» TASK PROMPT:
A single stretch of the material below is to be transcribed exactly, starting at the line with "Task: Click the 購買產包 link" and ending after the line with "Given: Select the プラグイン plugin icon".
::::::
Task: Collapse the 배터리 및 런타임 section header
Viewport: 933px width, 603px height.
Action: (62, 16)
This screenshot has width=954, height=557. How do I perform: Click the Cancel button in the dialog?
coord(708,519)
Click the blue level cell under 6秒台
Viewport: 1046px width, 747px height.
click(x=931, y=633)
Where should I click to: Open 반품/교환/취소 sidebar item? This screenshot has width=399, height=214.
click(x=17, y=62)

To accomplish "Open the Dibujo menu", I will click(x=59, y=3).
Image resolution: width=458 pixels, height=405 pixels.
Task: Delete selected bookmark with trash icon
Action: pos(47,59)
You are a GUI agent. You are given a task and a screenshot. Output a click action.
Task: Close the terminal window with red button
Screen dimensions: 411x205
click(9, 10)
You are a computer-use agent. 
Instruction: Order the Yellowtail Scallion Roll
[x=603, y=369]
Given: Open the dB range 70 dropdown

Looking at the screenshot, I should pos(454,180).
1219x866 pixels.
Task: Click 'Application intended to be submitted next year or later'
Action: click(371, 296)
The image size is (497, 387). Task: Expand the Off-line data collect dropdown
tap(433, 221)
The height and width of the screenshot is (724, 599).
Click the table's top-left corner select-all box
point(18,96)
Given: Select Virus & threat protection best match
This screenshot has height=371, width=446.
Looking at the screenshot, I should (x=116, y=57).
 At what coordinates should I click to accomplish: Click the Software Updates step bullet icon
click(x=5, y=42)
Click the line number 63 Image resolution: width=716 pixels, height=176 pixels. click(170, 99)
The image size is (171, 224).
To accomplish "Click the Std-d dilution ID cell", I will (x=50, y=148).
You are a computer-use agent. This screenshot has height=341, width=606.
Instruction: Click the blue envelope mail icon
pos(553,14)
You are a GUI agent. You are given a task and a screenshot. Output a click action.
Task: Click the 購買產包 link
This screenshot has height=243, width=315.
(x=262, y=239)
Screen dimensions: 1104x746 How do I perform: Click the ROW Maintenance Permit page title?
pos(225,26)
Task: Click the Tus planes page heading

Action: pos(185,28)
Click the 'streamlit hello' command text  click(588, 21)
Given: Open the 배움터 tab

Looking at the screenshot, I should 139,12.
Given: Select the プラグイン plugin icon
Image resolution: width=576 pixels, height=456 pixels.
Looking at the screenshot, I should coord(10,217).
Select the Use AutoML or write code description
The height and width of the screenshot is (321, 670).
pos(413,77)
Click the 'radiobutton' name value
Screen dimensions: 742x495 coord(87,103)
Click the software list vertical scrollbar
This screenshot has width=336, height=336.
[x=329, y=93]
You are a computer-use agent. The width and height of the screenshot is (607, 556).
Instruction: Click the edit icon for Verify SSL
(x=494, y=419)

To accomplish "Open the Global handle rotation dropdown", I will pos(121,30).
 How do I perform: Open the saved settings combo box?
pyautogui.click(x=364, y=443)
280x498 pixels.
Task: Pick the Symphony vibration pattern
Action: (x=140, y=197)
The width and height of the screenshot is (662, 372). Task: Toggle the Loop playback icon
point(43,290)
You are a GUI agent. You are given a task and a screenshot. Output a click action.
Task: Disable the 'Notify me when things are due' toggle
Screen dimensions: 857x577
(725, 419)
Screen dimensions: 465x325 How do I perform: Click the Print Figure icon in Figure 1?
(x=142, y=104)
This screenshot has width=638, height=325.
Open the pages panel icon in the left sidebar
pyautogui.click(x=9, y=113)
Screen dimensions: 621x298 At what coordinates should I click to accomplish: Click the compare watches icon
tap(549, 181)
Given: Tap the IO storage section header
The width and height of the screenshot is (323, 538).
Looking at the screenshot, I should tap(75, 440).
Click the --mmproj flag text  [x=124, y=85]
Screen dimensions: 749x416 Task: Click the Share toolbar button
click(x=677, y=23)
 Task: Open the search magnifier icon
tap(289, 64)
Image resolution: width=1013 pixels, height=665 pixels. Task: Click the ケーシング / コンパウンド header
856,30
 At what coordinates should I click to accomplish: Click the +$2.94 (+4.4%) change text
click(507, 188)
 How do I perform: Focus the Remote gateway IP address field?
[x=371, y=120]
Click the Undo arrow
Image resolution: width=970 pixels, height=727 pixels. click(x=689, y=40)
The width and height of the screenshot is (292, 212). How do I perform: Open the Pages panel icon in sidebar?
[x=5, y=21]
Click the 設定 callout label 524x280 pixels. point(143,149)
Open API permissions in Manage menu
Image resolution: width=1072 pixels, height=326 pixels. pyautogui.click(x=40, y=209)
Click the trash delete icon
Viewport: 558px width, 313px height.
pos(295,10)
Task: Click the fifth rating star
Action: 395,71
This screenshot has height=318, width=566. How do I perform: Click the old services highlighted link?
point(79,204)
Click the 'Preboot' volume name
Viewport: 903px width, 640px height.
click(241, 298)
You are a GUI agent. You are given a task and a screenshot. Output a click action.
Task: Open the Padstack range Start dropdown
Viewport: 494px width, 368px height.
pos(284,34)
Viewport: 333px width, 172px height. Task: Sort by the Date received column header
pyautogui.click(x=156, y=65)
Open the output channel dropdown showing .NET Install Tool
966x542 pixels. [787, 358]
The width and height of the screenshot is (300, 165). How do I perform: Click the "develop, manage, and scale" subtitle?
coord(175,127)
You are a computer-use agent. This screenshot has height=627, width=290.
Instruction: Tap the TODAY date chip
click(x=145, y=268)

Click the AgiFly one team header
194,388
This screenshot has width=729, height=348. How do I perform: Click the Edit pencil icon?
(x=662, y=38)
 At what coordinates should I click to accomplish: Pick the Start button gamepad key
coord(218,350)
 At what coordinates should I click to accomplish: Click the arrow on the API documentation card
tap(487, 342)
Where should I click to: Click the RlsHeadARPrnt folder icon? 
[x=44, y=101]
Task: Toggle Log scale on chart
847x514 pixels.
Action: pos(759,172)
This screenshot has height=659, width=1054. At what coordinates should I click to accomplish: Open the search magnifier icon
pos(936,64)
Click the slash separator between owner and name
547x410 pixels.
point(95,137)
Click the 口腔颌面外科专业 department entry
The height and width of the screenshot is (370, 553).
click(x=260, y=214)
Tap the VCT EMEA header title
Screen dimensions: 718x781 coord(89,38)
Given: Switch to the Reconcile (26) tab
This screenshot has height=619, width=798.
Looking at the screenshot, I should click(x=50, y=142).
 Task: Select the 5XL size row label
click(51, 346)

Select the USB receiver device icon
::::::
» FINAL ANSWER:
Task: Click the 購買產包 link
This screenshot has height=243, width=315.
(x=262, y=239)
Screen dimensions: 1104x746 How do I perform: Click the ROW Maintenance Permit page title?
pos(225,26)
Task: Click the Tus planes page heading

Action: pos(185,28)
Click the 'streamlit hello' command text  click(588, 21)
Given: Open the 배움터 tab

Looking at the screenshot, I should 139,12.
Given: Select the プラグイン plugin icon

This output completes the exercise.